One thing I've seen a lot of in recent writing on vaccine policy has been the critique against harsh or demonizing language against parents who are opposed to vaccines, with suggestions about more sensibly converting the unconverted. Dan Kahan, professor of law and psychology at Yale, has been especially adamant on this point, and outlets like The Atlantic, Bloomberg, and NPR have published thinkpieces on why shaming and other negative approaches, in their words, "don't work."
Not everything in these pieces is wrong, and there's definite worry about issues as fully consensus-based as vaccinations becoming embroiled in political partisanship. I can also, to some extent, respect Kahan's warnings about the rightness of accusations like "anti-science", which is admittedly a problematic label.
But what none of these pieces touch on, except for brief mention in the Bloomberg article, is we do have also have a history of eradicating or nearly eradicating a set of vaccine-preventable diseases, and we can look to that history to see how it was done: i.e., our successes had nothing to do with trying to convince the skeptics:
The opposition to compulsory vaccinations in its early years makes our current debate look quaint.

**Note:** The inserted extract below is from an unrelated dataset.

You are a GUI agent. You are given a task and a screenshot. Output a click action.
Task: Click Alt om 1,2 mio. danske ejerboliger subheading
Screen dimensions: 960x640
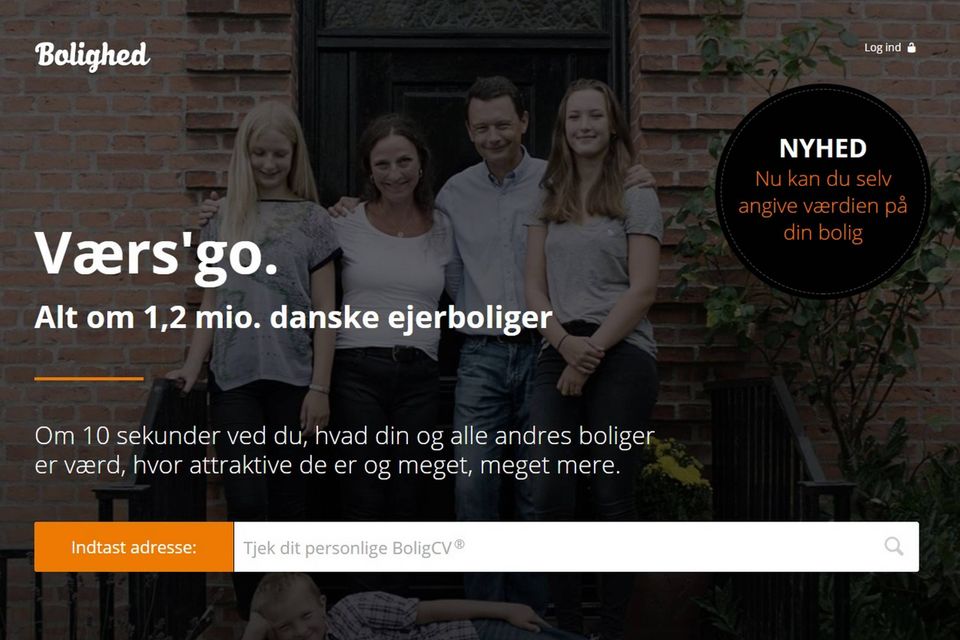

Anti-vaccination societies that sprung up near the end of the 19th century recruited broadly, and had full access to airing their concerns in major newspapers. The Christian Science church used the judicial system to fight compulsory vaccination, even winning an occasional victory. But most importantly, there were concerned parents:
Concerned parents formed the largest recruitment pool for antivaccination societies. Many American parents, including those who would never formally join a society, viewed school vaccination requirements as an unwarranted usurpation of their domestic authority, and an unconstitutional violation of every child's "right" to public education. More viscerally, many parents feared that vaccination would harm their children. Behind almost every antivaccination leader lay a family horror story.
As Willrich points outs, anti-vaccination rhetoric actually precedes the practice in this country: it was a cottage industry unto itself, with its own bestselling books, celebrity spokespeople, and institutional backing. Newspapers told stories of children ripped from their parents and dying in vaccine-induced agony. Compulsory vaccination was compared to the recently-abolished practice of slavery, as an anti-progressive denial of individual freedom, etc. Protests involving hundreds of people, legislative successes, civil disobedience: much of the rhetoric and behavior we thankfully consider fringe today was
part of mainstream American discourse. And in fairness, this backlash was likely rendered more intense by the aggressive behavior of Z. Taylor Emery, Brooklyn's commissioner of health, whose execution of mandatory vaccination made headlines as needlessly aggressive to the point of cruelty, and who became the bogeyman of antivaccination societies. Vaccines were also unregulated (until 1902, and then only somewhat) and considerably less safe than they are now: not all the tales of horror were invented.
And yet, compulsory vaccination eventually won the day, not through a careful consideration of the feelings of concerned parents or through a balanced assessment of rhetoric, but through public policy decisions that ignored them. While it's clear that a Emery-style approach is counterproductive, the eventual alignment of AMA recommendations, legislative power, and judicial blessing rendered the discussion moot. Antivaccination societies dwindled with time, though like all things in American life, the values of these movements resurface periodically in response to changes in circumstances. It is not possible to contain these sentiments through Enlightenment-style rational discourse - we know for a fact that that doesn't work - but we can ensure that public policy is strong enough to withstand it.
Maybe the circumstances a hundred years ago don't map well onto our own, internet-fueled age, but I do have to ask why we're spilling so much ink on the proper and respectful way to argue with people who represent a fringe minority, when history has shown that we can better solve these problems by strengthening public policy (a post on Forbes weighted various strategies and eventually sided with this point) without their input and without having to appeal to them for support or permission. But I would take it a step further: marginalizing and mocking the people who are putting forth marginal and mock-worthy arguments may be the best way of keeping those arguments from gaining access to serious debate. I wouldn't maintain a pretense of respectful debate when arguing evolution or earth-is-roundness, either. When comments by Christie and Paul are carefully weighed instead of dismissed outright, we run the risk of pretending that these are real, substantive issues, and the buffering of public policy law becomes even harder.
(I had a similar reaction to the debate over same-sex marriage: I couldn't care less if my neighbor is homophobic, only that the law isn't. Fight your battles.)
Anyway... Just some quick thoughts. I've glossed over much of this, so if there are big issues with the history involved, please let me know in the comments, and I can correct as necessary.
3:22 PM PT: Garrett offers a fair critique of the "evidence doesn't work" claim above.